■ **Directions**:
Among the lines below, copy exactly those from the one with "Open the Register FIDO2 device caret dropdown" through the one with "is (710, 1568).", counting both ends.

Data extracted from a collection
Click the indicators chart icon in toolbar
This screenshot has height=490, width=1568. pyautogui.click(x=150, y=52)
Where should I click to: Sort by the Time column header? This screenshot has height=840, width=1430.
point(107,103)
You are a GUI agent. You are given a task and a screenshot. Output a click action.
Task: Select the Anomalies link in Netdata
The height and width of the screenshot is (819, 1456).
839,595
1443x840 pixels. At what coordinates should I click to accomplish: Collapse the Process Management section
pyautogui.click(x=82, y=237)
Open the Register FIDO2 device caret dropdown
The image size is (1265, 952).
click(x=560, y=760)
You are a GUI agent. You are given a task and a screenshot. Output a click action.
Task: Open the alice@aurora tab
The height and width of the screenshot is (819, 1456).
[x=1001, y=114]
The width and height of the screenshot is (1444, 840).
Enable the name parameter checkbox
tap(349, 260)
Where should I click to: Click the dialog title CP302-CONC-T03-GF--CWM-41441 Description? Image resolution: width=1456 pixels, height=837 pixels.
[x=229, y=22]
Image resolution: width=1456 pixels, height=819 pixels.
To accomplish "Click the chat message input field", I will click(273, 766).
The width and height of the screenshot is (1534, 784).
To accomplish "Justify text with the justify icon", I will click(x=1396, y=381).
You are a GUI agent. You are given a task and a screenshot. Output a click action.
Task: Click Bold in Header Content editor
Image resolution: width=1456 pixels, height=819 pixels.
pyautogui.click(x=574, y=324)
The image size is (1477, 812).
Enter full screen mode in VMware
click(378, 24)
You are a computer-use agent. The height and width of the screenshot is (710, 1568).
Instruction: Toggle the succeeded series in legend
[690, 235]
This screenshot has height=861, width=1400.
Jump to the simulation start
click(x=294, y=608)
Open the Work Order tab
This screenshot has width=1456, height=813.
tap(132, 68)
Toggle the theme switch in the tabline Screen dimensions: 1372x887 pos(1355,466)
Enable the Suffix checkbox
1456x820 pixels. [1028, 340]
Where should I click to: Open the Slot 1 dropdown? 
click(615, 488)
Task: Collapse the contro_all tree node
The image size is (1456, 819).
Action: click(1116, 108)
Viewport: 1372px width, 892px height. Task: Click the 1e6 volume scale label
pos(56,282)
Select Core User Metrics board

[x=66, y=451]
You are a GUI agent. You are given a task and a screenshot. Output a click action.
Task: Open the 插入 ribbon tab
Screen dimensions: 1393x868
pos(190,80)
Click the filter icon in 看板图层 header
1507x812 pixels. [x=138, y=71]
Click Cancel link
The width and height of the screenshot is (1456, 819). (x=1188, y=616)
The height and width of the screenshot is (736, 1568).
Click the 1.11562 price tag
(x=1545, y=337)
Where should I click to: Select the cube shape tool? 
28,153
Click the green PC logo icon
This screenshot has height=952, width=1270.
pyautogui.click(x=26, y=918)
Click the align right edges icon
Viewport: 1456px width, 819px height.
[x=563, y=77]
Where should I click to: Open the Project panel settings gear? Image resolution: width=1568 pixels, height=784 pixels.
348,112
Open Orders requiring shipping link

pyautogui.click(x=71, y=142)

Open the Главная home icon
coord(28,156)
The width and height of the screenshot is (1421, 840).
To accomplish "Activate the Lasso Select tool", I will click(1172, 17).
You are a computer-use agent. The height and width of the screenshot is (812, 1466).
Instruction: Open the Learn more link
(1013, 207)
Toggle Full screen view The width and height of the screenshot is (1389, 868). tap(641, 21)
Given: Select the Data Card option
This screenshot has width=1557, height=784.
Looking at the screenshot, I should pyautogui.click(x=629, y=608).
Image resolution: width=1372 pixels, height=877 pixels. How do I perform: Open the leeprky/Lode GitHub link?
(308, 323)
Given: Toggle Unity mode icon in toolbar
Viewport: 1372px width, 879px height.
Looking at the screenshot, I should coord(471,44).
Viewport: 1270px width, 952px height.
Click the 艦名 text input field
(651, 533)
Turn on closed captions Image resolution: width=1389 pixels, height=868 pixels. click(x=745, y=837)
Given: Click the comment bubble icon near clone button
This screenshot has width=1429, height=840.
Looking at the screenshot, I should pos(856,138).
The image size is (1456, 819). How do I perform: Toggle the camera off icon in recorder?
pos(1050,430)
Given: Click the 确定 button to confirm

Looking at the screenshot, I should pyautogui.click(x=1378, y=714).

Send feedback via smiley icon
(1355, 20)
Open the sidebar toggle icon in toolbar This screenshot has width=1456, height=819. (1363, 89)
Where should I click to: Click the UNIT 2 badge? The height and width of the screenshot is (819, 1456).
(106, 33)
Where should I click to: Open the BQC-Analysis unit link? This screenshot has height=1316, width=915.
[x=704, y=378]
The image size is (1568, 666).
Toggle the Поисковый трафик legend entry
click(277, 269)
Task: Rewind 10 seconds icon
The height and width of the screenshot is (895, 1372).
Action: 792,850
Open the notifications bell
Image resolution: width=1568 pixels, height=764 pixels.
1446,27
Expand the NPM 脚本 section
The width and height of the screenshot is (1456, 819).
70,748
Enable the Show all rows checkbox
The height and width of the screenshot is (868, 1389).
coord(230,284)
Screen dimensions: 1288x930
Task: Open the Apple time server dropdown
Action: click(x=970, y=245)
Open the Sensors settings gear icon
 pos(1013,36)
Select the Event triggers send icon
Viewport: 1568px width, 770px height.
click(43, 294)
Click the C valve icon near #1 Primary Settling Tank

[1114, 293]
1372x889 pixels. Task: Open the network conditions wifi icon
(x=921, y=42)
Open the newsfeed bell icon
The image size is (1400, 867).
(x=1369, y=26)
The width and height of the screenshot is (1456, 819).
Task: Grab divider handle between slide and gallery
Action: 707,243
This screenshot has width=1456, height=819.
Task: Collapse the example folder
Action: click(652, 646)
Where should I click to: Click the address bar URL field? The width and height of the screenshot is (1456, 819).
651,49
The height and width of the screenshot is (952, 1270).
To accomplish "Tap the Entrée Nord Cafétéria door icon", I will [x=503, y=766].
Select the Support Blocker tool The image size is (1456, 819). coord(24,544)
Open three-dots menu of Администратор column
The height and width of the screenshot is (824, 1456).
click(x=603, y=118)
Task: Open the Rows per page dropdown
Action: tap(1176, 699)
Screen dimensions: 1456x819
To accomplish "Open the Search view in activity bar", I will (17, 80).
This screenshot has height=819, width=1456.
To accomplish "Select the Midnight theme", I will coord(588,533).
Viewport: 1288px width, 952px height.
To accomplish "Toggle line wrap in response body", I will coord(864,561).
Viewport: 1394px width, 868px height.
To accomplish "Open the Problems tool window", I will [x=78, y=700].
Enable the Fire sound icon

■ **Answer to this problem**:
Open the Register FIDO2 device caret dropdown
The image size is (1265, 952).
click(x=560, y=760)
You are a GUI agent. You are given a task and a screenshot. Output a click action.
Task: Open the alice@aurora tab
The height and width of the screenshot is (819, 1456).
[x=1001, y=114]
The width and height of the screenshot is (1444, 840).
Enable the name parameter checkbox
tap(349, 260)
Where should I click to: Click the dialog title CP302-CONC-T03-GF--CWM-41441 Description? Image resolution: width=1456 pixels, height=837 pixels.
[x=229, y=22]
Image resolution: width=1456 pixels, height=819 pixels.
To accomplish "Click the chat message input field", I will click(273, 766).
The width and height of the screenshot is (1534, 784).
To accomplish "Justify text with the justify icon", I will click(x=1396, y=381).
You are a GUI agent. You are given a task and a screenshot. Output a click action.
Task: Click Bold in Header Content editor
Image resolution: width=1456 pixels, height=819 pixels.
pyautogui.click(x=574, y=324)
The image size is (1477, 812).
Enter full screen mode in VMware
click(378, 24)
You are a computer-use agent. The height and width of the screenshot is (710, 1568).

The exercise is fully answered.